Conquistador Inspiration


  • Mark does well to clarify. Magellan was surely a great sailor, but his "second" managed to complete the voyage, from the Philippines to Spain, with a reduced crew, in more than difficult conditions.

    Juan Sebastiàn Elcano (Elkano) was a great navigator too, and a "brother of blood" for me (born in Getaria, Gipuzkoa, near Donostia/San Sebastiàn). I know well the port and the landskapes of his youth.

    I don't know if it's possible for you to see the film in English version, but the most fabulous (and comical) movie about the Great Spain of the 17th century is "La Folie des Grandeurs" (Delusions of Grandeur, 1971), with Louis de Funès (Don Salluste, Grande de España and Minister of the Treasury) and Yves Montand (César, son valet audacieux, his daring servant)...

    The full film is accessible, in French, on Dailymotion (and perhaps on YouTube too). I think that even without understanding everything, you will have a great time !


  • Don't forget that they were also (greatly) helped by diseases, expecially smallpox, which the natives weren't accustomed, entire tribes/nations were devastated/wiped out by these terrrible viruses, without them probabilly the europeans wuold've had a more hard time  with the natives, f.e. in Africa was the (almost) exact contrary, europeans' expansion was limited by the local diseases.

    P.s. when Magellan's expedition survivors arrived in Spain, I read that the single cargo in spices was worth of billions for that times, it alone was capable to repay various times expedition's cost.


  • The replica of this boat, "La Victoria", exists. I saw "her" once, to my great surprise, moored in a small port of the Basque Country. "She" was inaugurated at the Universal Exhibition of Sevilla (1992).

    She's a large nutshell, human-sized... When you see the size of our modern long-distance boats, it's incredible to think that people have been able to circumnavigate the world with this type of vessel !

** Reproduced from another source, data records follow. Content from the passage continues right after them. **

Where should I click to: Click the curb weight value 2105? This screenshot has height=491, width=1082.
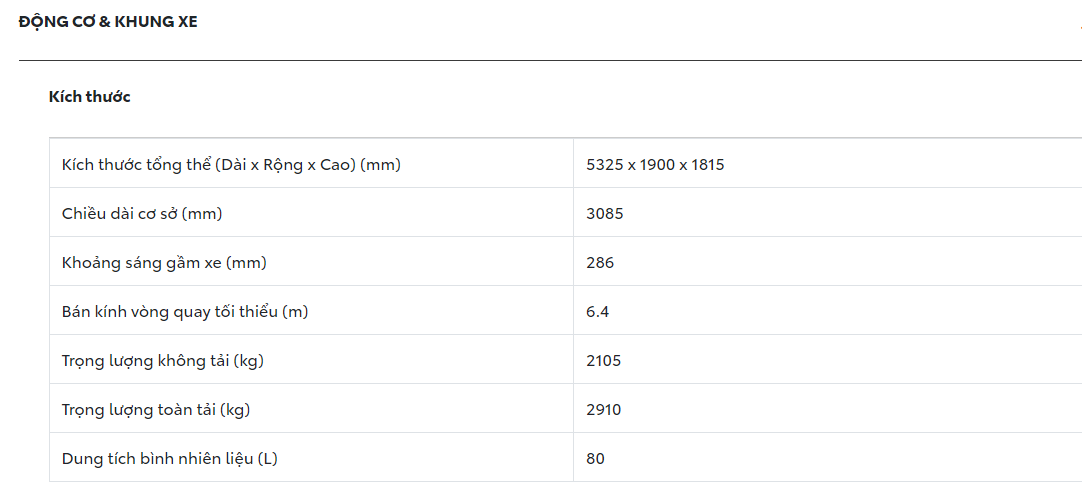pyautogui.click(x=604, y=361)
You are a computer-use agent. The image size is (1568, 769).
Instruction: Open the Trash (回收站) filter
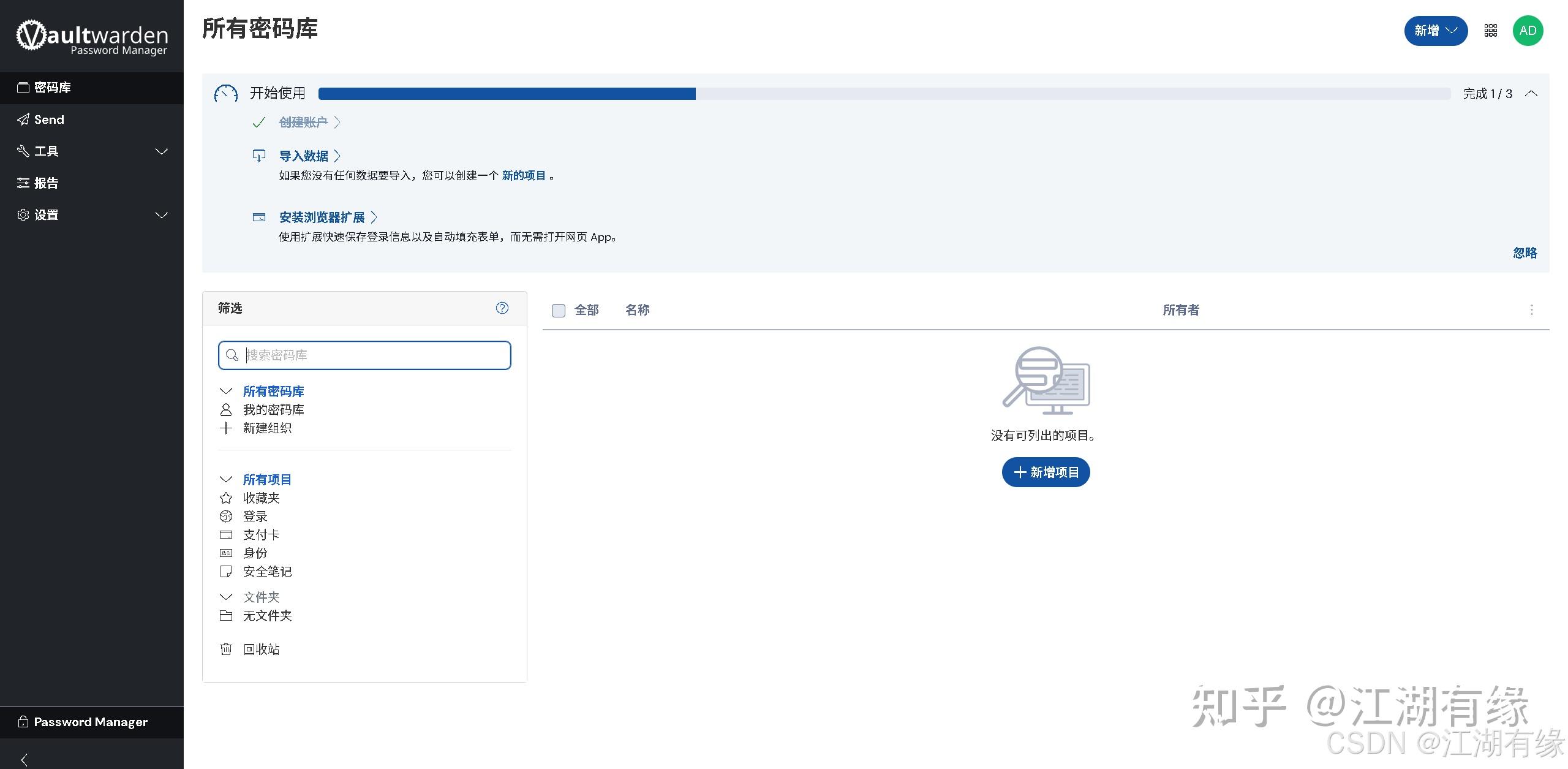tap(261, 649)
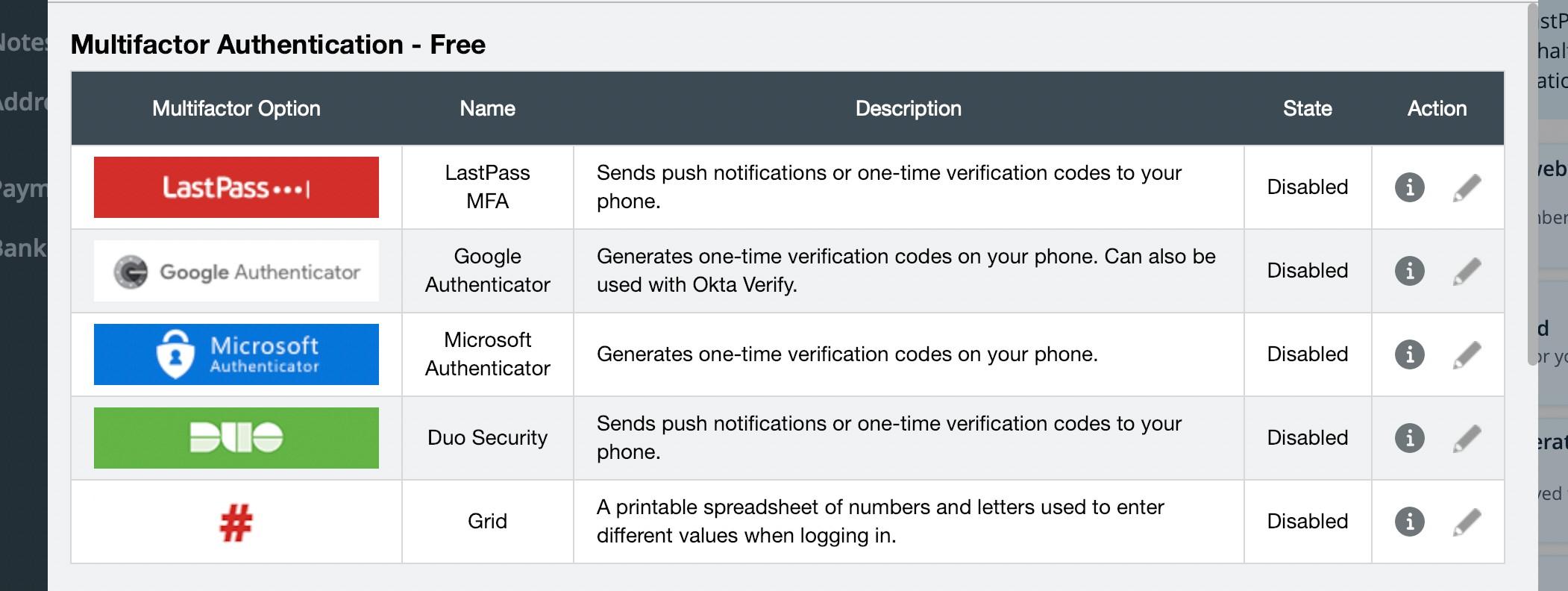The height and width of the screenshot is (591, 1568).
Task: Select the Microsoft Authenticator blue logo
Action: pyautogui.click(x=236, y=354)
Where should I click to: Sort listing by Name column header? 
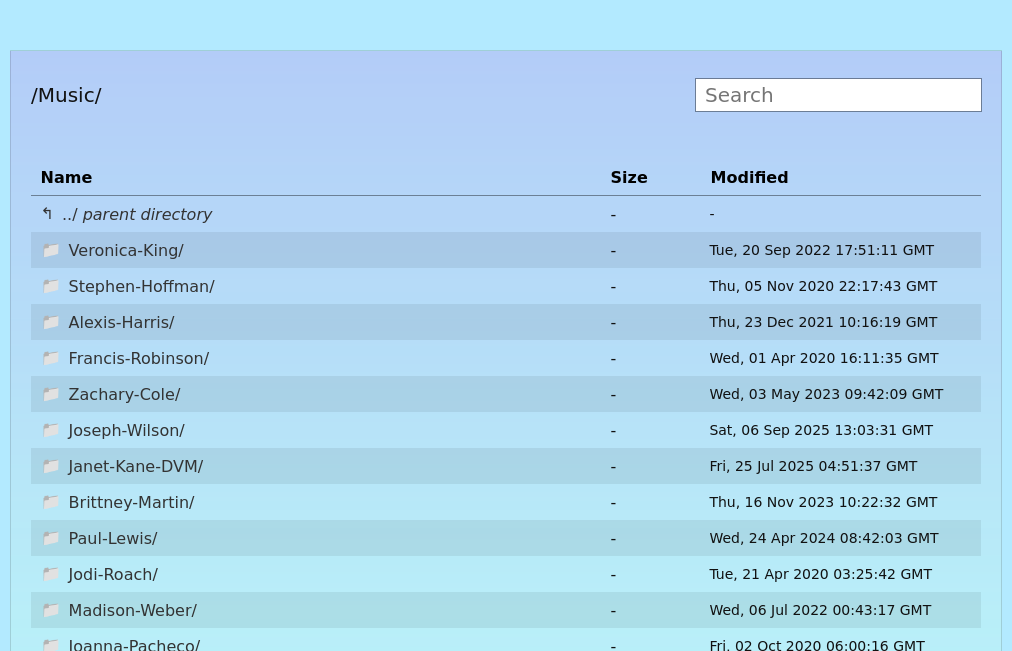tap(66, 177)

  • Arizona Military Museum, Phoenix, AZ:


  • @Pierre Lerdou-Udoy 

    it's incredible to think that people have been able to circumnavigate the world with this type of vessel !

    What I cannot fathom is that a good portion of the 18 survivors joined the Loaísa-Expedition some years later and did it again. The "German gunner" that shows up as a background character in the series is one Hans von Aachen, and one of the few survivors of the Loaisa-Expedision, and thus the first man on earth who circumnavigated twice. He got lost during his third attempt with the Villabos expection 42.


  • Comrade Axel, you do well to recall that "Iberians" and "Germans" went hand in hand toward these unknown horizons... with the Habsburg for lords and masters.